• **PAGE EXTRACT**
------------------------

You are viewing a plain text version of this content. The canonical link for it is here.

Posted to dev@hbase.apache.org by "Edward J. Yoon" <ed...@apache.org> on 2012/03/28 01:03:29 UTC

Re: InputFormats for Hama

Nice discussion!

BTW, Anyone interested in contributing HBase table input/output formatters?

On Mon, Mar 26, 2012 at 2:27 AM, Thomas Jungblut
<th...@googlemail.com> wrote:
> Thanks for your time.
> I have tweeted about the graph db formats, I know some of my followers are
> working with them, so they might be interested.
>
> Am 25. März 2012 19:25 schrieb Praveen Sripati <pr...@gmail.com>:
>
>> I have created Umbrella JIRA HAMA-536 for creating the
>> InputFormats/OutputFormats with three sub-tasks. For now I have assigned
>> the tasks to me, let me know if anyone is interested.
>>
>> Praveen
>>
>> On Sun, Mar 25, 2012 at 6:40 PM, Thomas Jungblut <
>> thomas.jungblut@googlemail.com> wrote:
>>
>> > >
>> > > I can open a JIRA. I need input on what all InputFormat makes sense and
>> > the
>> > > their priority. Some we can port from Hadoop.
>> >
>> >
>> > Yep, you're right. I guess a single JIRA would be enough for the already
>> > implemented formats in Hadoop, for the others we need subclasses.

------------------------

• **LISTED ENTRIES**
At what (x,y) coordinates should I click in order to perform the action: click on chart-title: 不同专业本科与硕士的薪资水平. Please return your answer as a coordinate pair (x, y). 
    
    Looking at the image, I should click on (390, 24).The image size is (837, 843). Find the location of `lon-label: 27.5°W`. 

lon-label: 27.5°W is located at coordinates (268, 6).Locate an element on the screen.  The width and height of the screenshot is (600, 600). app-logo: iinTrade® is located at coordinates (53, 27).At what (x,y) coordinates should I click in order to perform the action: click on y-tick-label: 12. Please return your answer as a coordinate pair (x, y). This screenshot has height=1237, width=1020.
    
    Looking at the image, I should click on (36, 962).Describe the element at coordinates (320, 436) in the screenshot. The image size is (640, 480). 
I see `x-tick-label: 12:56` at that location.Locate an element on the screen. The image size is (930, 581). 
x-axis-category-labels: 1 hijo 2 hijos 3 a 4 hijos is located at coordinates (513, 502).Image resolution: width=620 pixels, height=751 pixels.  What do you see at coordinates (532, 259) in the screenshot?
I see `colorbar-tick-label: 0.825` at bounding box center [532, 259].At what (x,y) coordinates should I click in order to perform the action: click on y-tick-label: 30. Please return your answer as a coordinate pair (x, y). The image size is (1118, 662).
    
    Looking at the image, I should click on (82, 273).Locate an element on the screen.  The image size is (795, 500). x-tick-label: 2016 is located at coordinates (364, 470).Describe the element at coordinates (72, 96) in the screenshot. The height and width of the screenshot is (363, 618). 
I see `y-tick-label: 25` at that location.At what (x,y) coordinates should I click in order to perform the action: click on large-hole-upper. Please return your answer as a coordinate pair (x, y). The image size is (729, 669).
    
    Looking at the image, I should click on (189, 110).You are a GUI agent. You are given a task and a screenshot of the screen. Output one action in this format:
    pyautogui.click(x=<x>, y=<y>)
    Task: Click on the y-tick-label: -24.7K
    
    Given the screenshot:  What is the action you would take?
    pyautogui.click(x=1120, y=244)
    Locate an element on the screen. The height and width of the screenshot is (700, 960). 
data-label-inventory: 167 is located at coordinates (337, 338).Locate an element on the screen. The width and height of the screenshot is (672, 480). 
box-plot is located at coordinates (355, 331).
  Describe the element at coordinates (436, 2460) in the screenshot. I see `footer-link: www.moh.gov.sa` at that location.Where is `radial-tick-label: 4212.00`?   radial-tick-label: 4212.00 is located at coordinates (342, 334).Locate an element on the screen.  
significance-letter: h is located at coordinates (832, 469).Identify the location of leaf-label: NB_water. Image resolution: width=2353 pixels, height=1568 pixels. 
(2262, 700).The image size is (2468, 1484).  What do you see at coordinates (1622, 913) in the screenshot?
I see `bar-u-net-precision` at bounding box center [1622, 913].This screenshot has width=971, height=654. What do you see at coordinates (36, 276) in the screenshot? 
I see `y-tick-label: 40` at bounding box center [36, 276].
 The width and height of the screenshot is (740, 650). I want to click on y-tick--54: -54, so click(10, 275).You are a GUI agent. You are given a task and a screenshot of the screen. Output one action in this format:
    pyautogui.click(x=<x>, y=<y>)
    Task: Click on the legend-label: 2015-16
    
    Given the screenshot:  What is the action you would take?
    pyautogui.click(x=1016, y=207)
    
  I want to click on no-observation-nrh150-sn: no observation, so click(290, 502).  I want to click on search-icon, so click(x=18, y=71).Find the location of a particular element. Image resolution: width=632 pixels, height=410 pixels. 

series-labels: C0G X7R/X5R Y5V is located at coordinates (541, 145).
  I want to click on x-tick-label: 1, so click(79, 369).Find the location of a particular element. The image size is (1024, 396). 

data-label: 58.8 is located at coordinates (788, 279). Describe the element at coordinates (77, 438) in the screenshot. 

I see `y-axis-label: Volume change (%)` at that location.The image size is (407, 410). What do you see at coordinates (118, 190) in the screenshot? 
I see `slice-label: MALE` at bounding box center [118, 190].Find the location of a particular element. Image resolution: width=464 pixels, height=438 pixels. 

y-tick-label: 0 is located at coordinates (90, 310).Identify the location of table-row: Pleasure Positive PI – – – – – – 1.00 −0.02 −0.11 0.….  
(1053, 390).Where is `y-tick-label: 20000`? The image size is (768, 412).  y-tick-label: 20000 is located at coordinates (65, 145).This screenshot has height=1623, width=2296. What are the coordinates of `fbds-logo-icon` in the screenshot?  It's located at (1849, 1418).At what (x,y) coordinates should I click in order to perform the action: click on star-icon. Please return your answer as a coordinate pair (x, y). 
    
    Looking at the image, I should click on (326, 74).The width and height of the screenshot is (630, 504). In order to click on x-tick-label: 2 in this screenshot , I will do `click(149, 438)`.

------------------------

• **YOUR TASK**
Continue the mailing-list thread on InputFormats for Hama from the point where it stops.

• **EXPECTED OUTPUT**
>> > Formats that I really wanted to have would be:
>> >
>> >   - DBInputFormat[1]
>> >   - XMLInputFormat
>> >   - NLineInputFormat
>> >   - CSVInputFormat (we could use OpenCSV for that in conjunction with
>> >   TextInputFormat)
>> >   - JSONInputFormat (for OpenGraph stuff)
>> >   - The graph DB formats Neo4J and how the others are called
>> >
>> > Anything I missed for a "full" coverage?
>> >
>> > Could you please elaborate on this?
>> >
>> >
>> > Sure, DMOZ is some kind of crawled website database. It is used in some
>> > pagerank examples to test it, don't know if it was in Mahout. We could
>> also
>> > use it since we have pagerank as well.
>> > CommonCrawl is a new up-coming DMOZ-like database of many crawled sites,
>> it
>> > is hosted on S3 in Amazon Cloud. We run on EC2 via Whirr so this could
>> be a
>> > cool example as well.
>> >
>> > [1]
>> >
>> >
>> http://hadoop.apache.org/mapreduce/docs/r0.21.0/api/org/apache/hadoop/mapreduce/lib/db/DBInputFormat.html
>> >
>> >
>> > Am 25. März 2012 14:56 schrieb Praveen Sripati <praveensripati@gmail.com
>> >:
>> >
>> > > Thomas et al,
>> > >
>> > > > Would someone please open JIRAs for that?
>> > >
>> > > I can open a JIRA. I need input on what all InputFormat makes sense and
>> > the
>> > > their priority. Some we can port from Hadoop.
>> > >
>> > > > Based on XML we can implement a format that parses DMOZ or
>> commoncrawl
>> > on
>> > > Amzon S3.
>> > >
>> > > Could you please elaborate on this?
>> > >
>> > > Praveen
>> > >
>> > >
>> > > On Sun, Mar 25, 2012 at 5:14 PM, Chia-Hung Lin <clin4j@googlemail.com
>> > > >wrote:
>> > >
>> > > > As I understand, many iterative applications don't require key value
>> > > > input/ output and additionally need random access (read/ write) to
>> > > > particular file. I/O interface e.g. mpi may increase flexibility
>> here.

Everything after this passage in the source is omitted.